Son olarak Burhan Kuzu’ya şu son örtü mevzusuyla ilgili bir soru yöneltiliyor, açıklamaları sonrasında “Ama efendim, rektörler ayağa kalktı!” Kuzu ciddi, “Ayağa da kalksalar, amuda da kalksalar fark etmez!” Bunu duyunca kafamdan yine bir beyaz baloncuk çıktı benim. Rektörler bir zamanlar yerlerinde otururlardı. Sonra ayağa kalkmaya başladılar. Özgürlük yaklaştıkça, rektörlerin dikkat çekme çırpınışları arttı. Amuda kalkmaya başladılar. Birkaç gün bununla da gündemde kalmayı başardılar. Ama o da ne. Karşı taraf kanundu, anayasaydı durmuyordu, özgürlüğe doğru gidiyordu.

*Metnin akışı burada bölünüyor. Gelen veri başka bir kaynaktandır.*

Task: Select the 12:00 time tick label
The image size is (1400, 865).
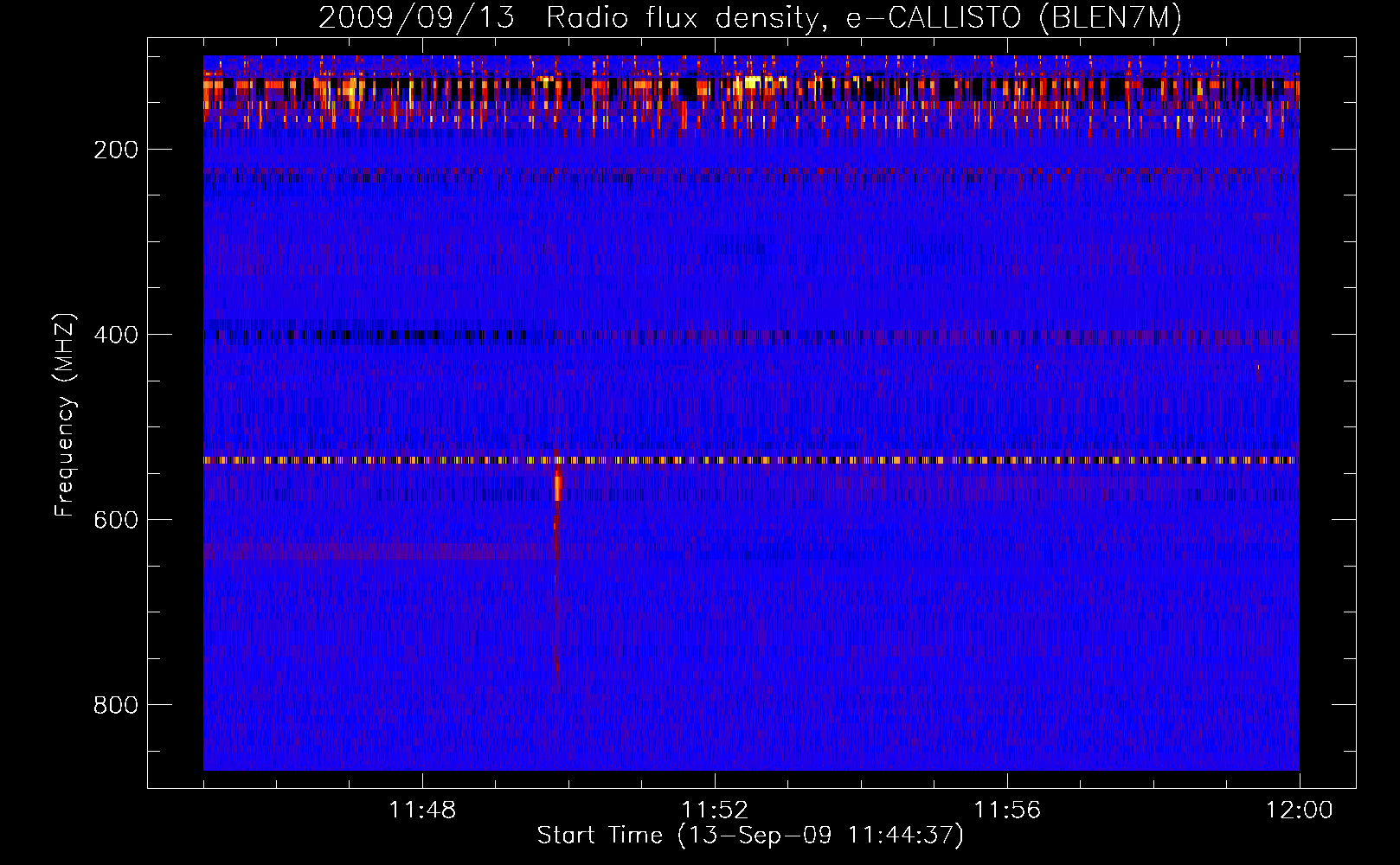Action: [x=1299, y=811]
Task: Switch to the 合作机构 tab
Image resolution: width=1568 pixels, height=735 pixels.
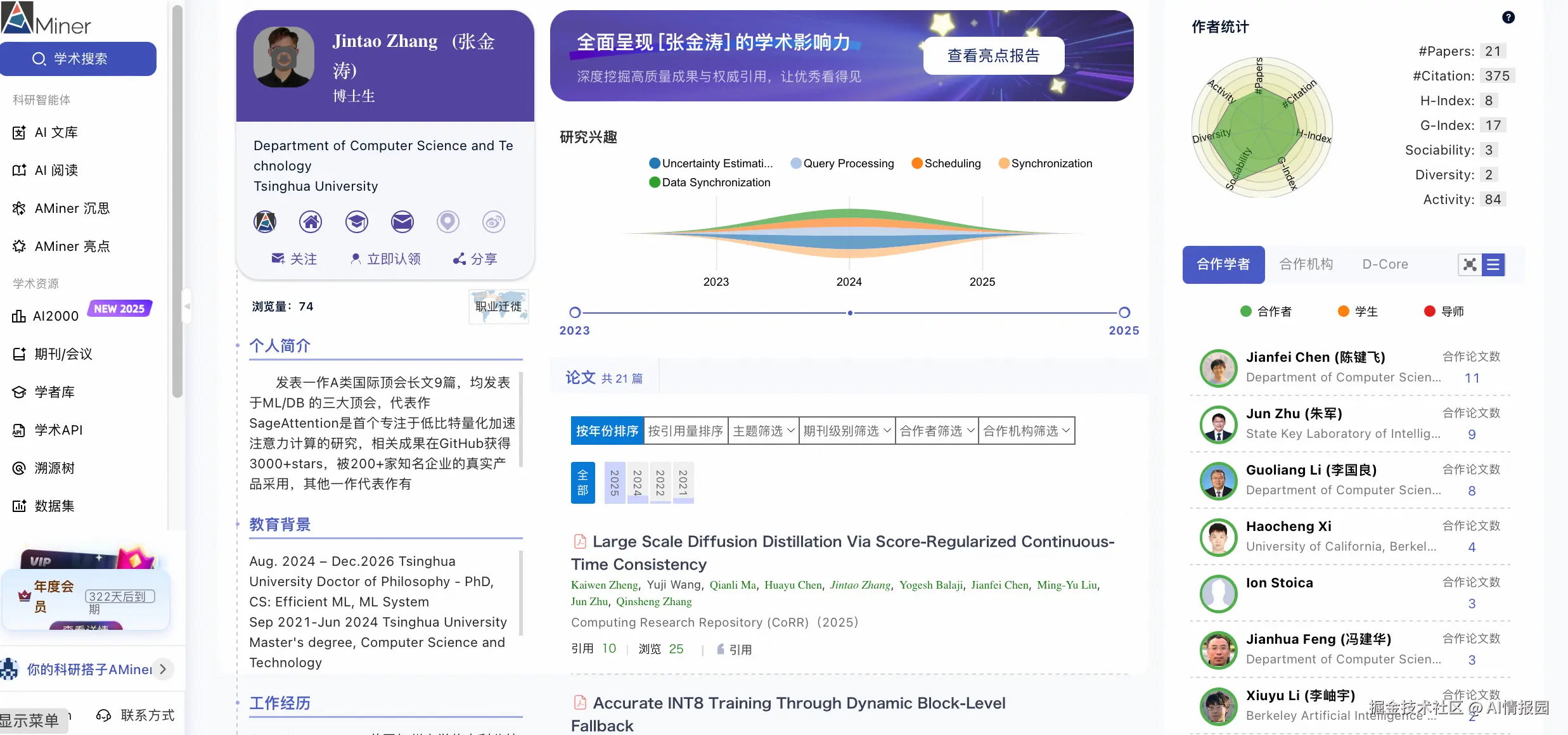Action: click(1306, 264)

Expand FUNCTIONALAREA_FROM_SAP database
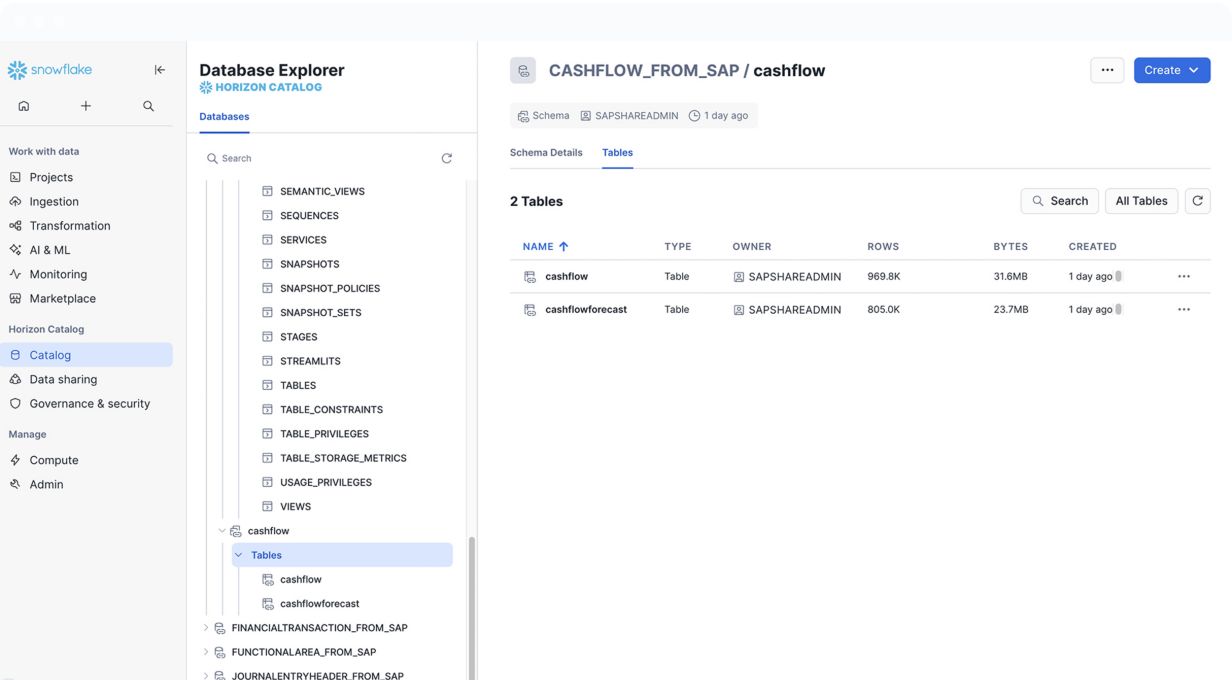point(206,652)
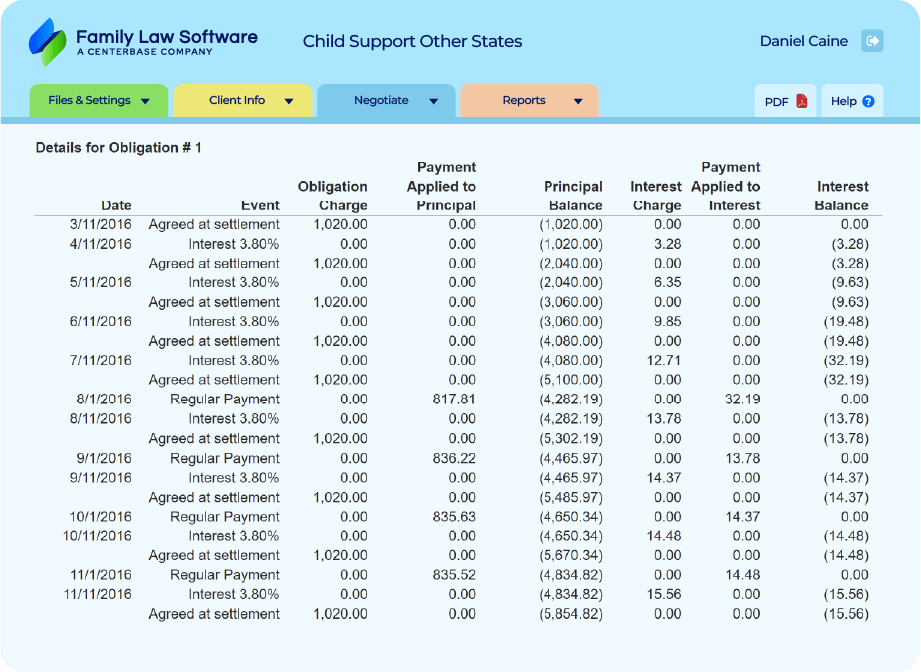Expand the Negotiate dropdown arrow

pos(433,101)
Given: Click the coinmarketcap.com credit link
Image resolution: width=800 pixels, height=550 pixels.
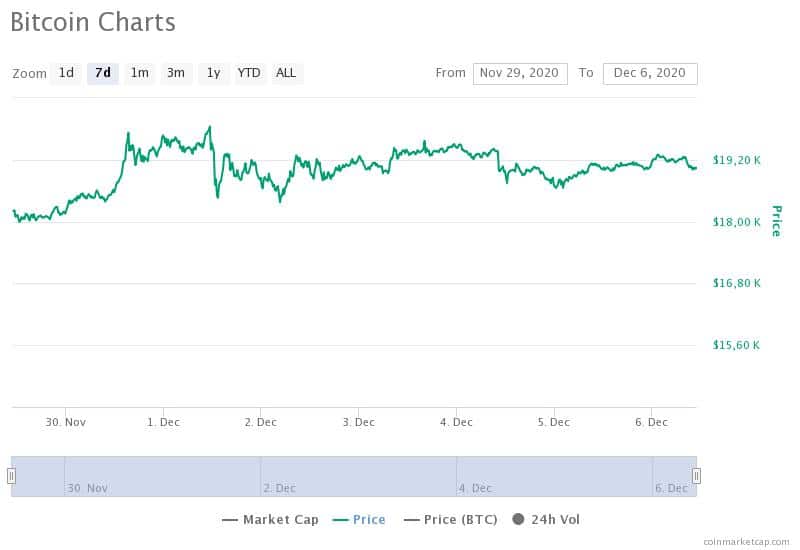Looking at the screenshot, I should 746,542.
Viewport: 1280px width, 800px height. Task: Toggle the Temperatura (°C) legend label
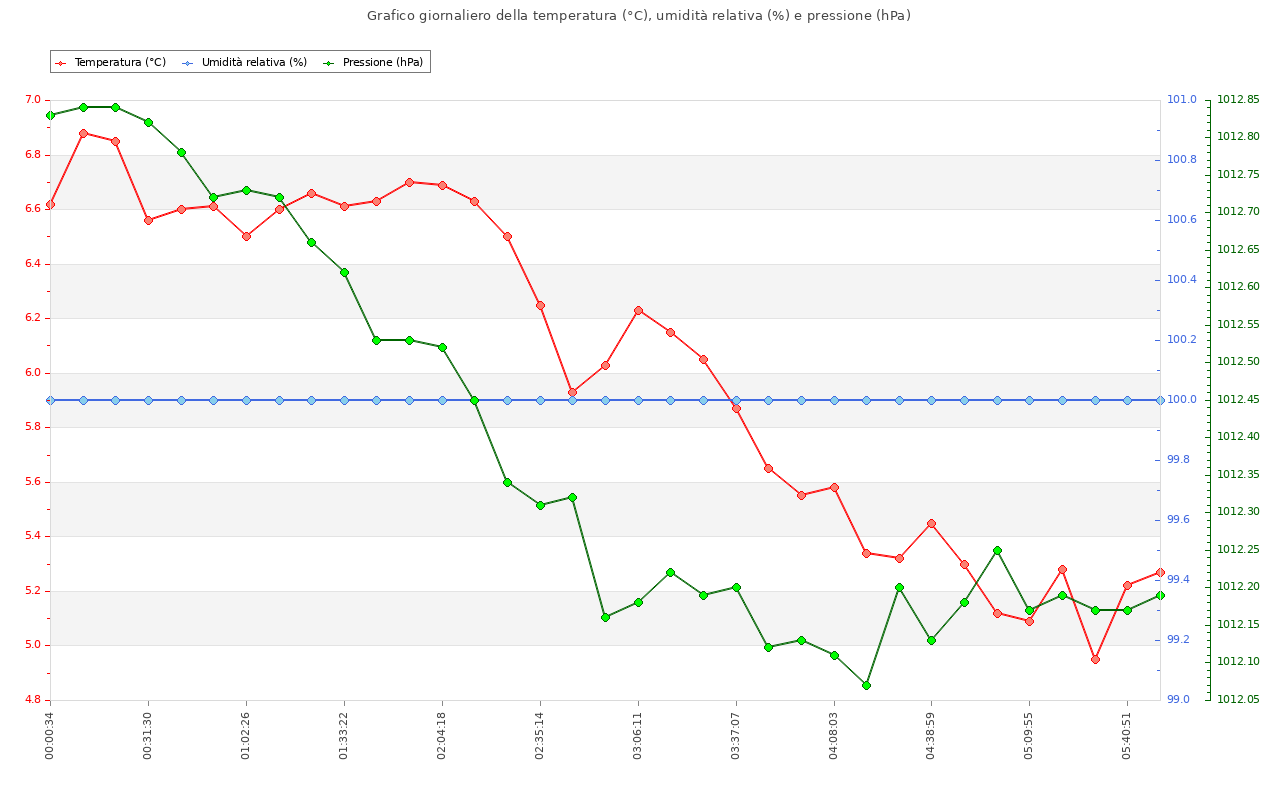pyautogui.click(x=120, y=63)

Medya da bunları pek iplemez olmuştu ki yeni şovlar hazırladılar. İki rektör yan yana geliyor, biri Türkiye, diğeri laiktir diyor, üçüncüsü de laik kalacak derken zıplayıp onların omuzlarına basıyordu. Rektörler bu şekilde 16 rektörden oluşan bir kule oluşturmuşlardı. Zeminde 7 rektör vardı, tepede 1. Ve en tepedeki gür sesiyle basın açıklamasını okumaya koyuldu. Gel zaman git zaman siyasiler de ağırdan alıyo tabi, tadını çıkara çıkara (bizim de tadımızı kaçıra kaçıra) O da ne! Rektörler sirk kurmuş. Hayvanlı falan değil, yanlış anlaşılmasın. Tamamen kızların başındaki örtünün ne derece ciddi olduğunu anlatabilmek adına dikkat çekmek için kurulan bir şeydi bu. Ziyaretçileri yalnız basın mensuplarıydı. Rektörler önce ayağa kalkıyor, sonra amuda kalkıyor, sonra zıp zıp zıplıyor, envai hareketler yapıyor bir yandan da Tür-ki-ye-la-ik-tir- la-ik-ka-la-cak! diyorlardı.

Baloncuğu daha fazla ilerlemeden ellerimle dağıttım… Türkiye buraya kadar gitmez di mi?!